Among the most common measures used by Walmart, Target and some others has been locking up popular items behind glass cases to prevent shoplifting. Customers shopping at these stores have encountered a lot of their favorite products, such as cosmetics, shampoo, over-the-counter drugs and even laundry detergent locked up in those cases.

Related: Target limits self-checkout, makes a change customers will love

Shoppers need to either push a button near the product to alert a worker to unlock the case or, in some situations, run around the store looking for a worker with the proper key to open the case. It's a very inconvenient problem for shoppers, and not all stores are consistent with their lockup policies.

For example, one Walmart store might lock up some of their instant coffee products, while another cross-town Walmart location, or even a Target competitor, doesn't lock up any coffee.

Retail stores have also implemented new self-checkout rules to discourage inventory shrink, but again, stores are inconsistent with their rules. Walmart stores have a 20 items or less rule for their self-checkout lanes to try to steer shoppers with more items to checkout clerks that might help reduce the occurrence of theft. But neither customers, nor workers seem to be observing that rule. Target on March 17 implemented a new 10 items or fewer rule in its self-checkout lanes, but we'll see if anyone enforces it.

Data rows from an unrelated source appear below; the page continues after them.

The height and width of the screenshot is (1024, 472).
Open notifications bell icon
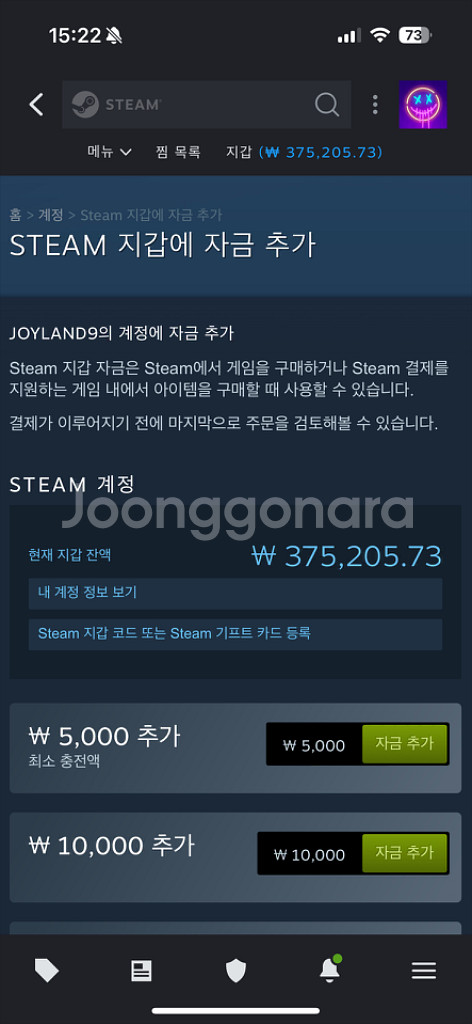(x=330, y=970)
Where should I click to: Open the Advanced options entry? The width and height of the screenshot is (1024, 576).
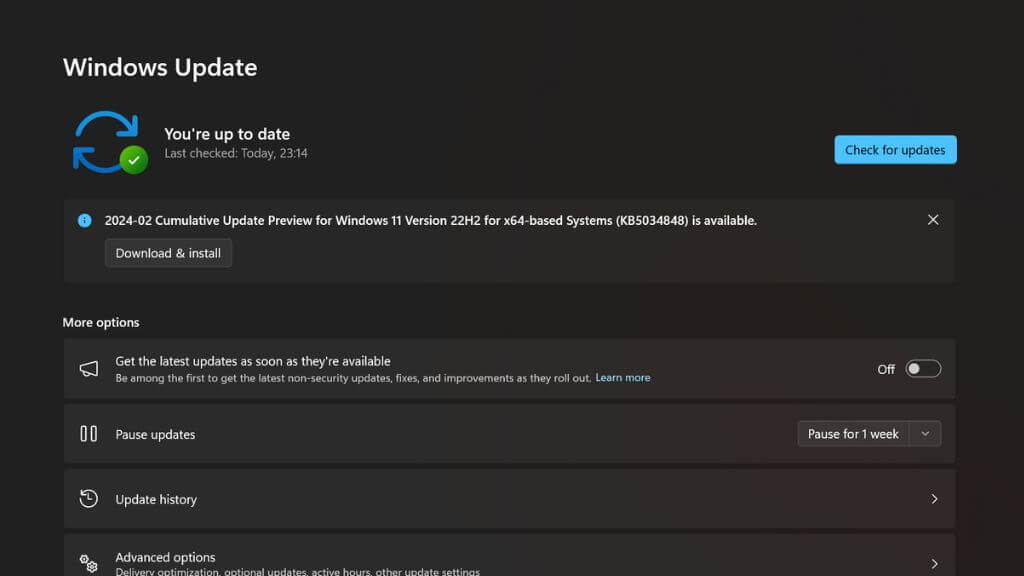165,558
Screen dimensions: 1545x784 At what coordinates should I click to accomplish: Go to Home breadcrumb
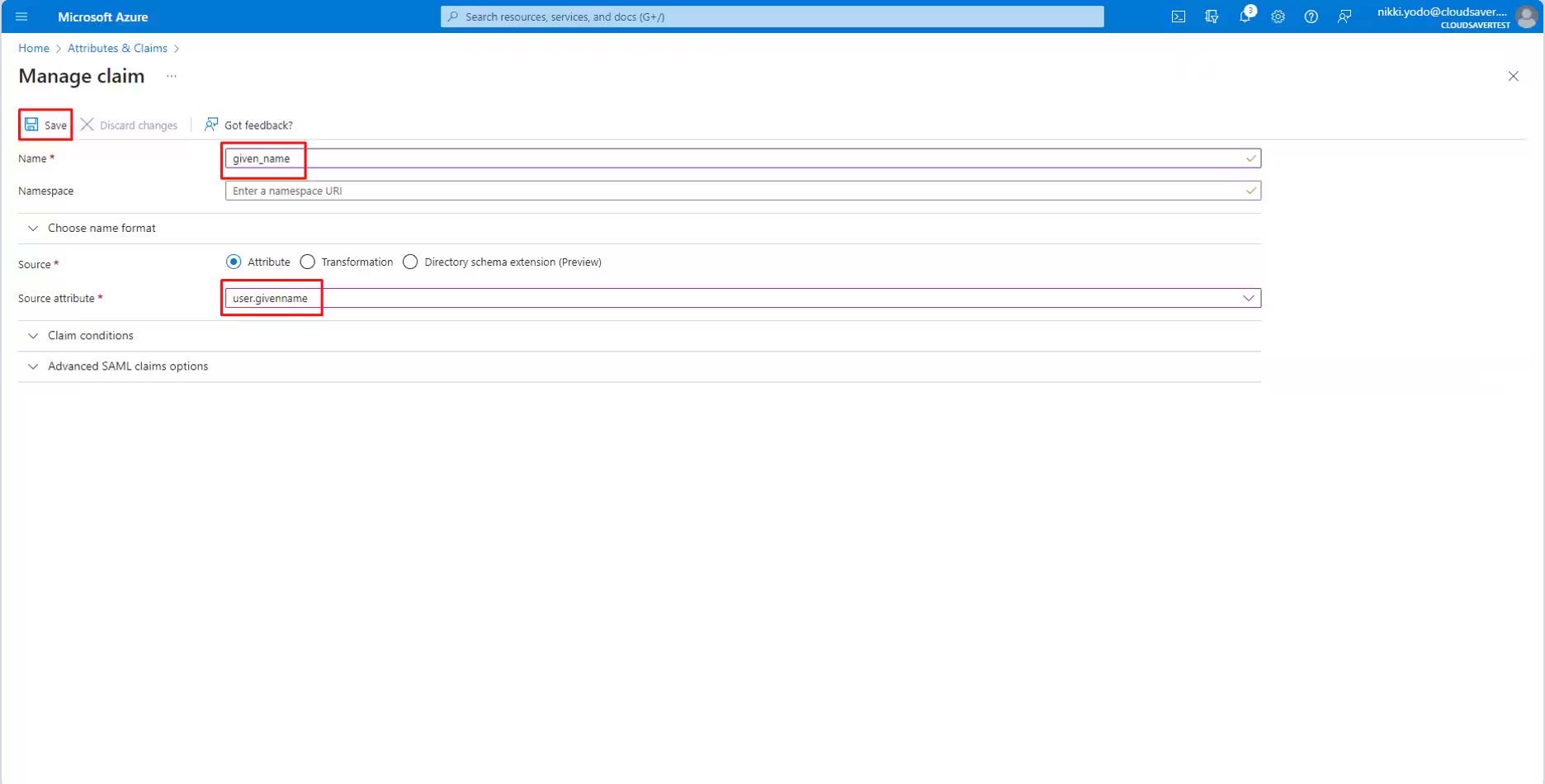(34, 48)
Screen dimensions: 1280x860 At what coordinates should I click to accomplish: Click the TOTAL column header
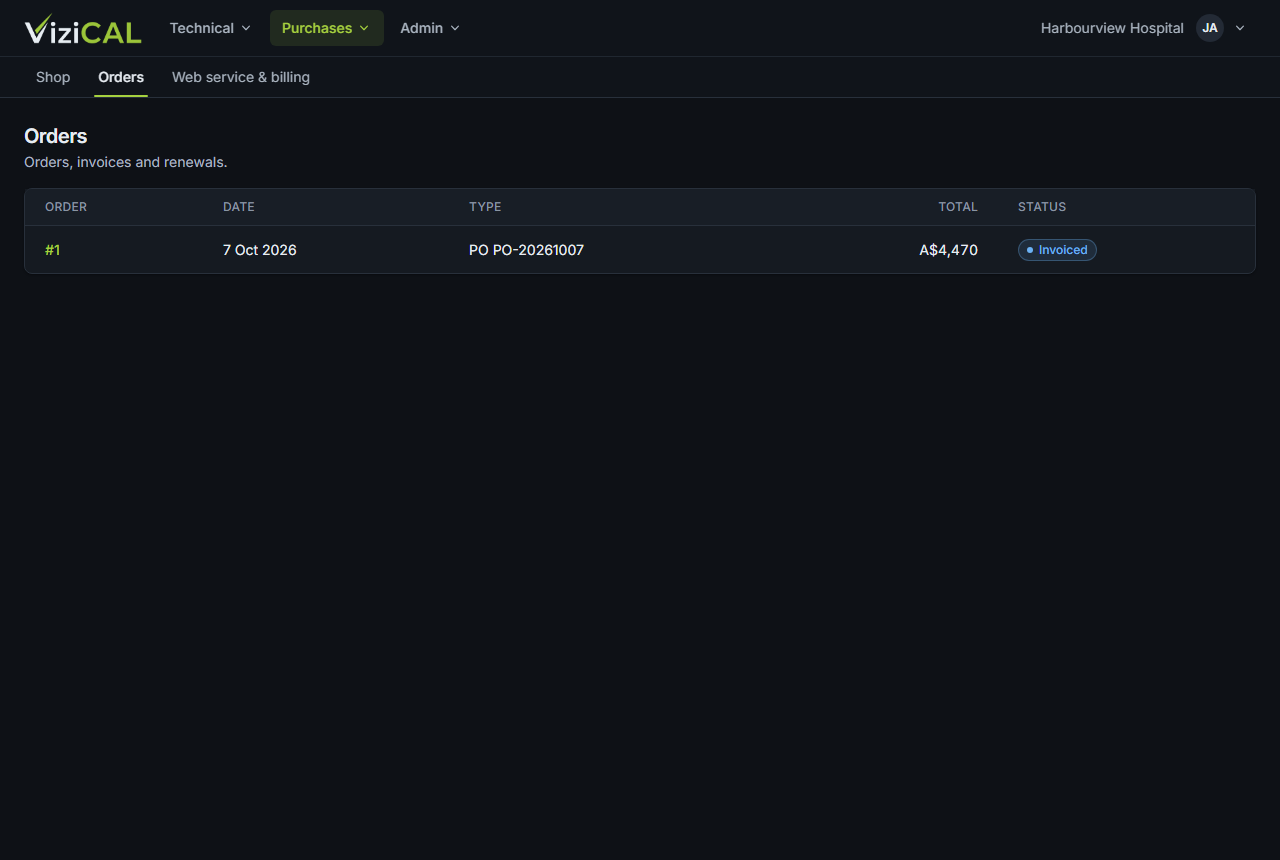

These self-checkout requirements are also supposed to speed up the checkout process, but that only works if all the self-check registers are working and an adequate amount of checkout clerks are working registers as well.

The next step for retailers in addressing inventory shrink at self-checkout would be to eliminate self-check altogether.

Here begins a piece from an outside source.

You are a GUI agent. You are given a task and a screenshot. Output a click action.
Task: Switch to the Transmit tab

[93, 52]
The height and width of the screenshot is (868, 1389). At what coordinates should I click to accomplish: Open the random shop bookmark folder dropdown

Shopping in a Five Below store.

Pat Greenhouse/The Boston Globe via Getty Images

Five Below cuts back on self-checkout lanes 

After finishing the fourth quarter of 2023 with a "higher-than-planned shrink," or higher level of theft than expected in its stores, value retailer Five Below  (FIVE)  has implemented associate-assisted checkout in all of its stores for 2024, CEO Joel Anderson said on the company's earnings call on March 20.

"In addition, in our high-shrink stores, the primary option for checkout is more of the traditional, over-the-counter associate checkout," Anderson said. "We expect to have 75% of our transactions chain-wide assisted by an associate with a goal of 100% in our highest shrink, highest-risk stores to be fully transacted by an associate."

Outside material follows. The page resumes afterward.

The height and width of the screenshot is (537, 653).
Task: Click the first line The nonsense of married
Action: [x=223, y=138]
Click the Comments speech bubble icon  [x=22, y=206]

The retailer also checks receipts and adds guards

"Additionally, in those stores, we’re implementing further mitigation efforts, including receipt checking, additional store payroll and guards. We intend to measure progress as soon as Q2 when we perform a limited number of store counts," Anderson said.

Five Below tested several inventory shrink mitigation initiatives late in the third quarter and into the fourth quarter of 2023, which included product-related tests, front-end initiatives and guard programs, Anderson said in the earnings call. He said the most significant change the Philadelphia-based company made across most of the chain was to limit the number of self-checkout registers that were open, while positioning an associate upfront to further assist customers.

Anderson said he is confident the company's measures will help it over time, but the company has not included any financial impact for shrink reduction in its 2024 guidance. The company, however will aggressively pursue returning to pre-pandemic levels of shrink or offsetting the impact over the next few years, he said.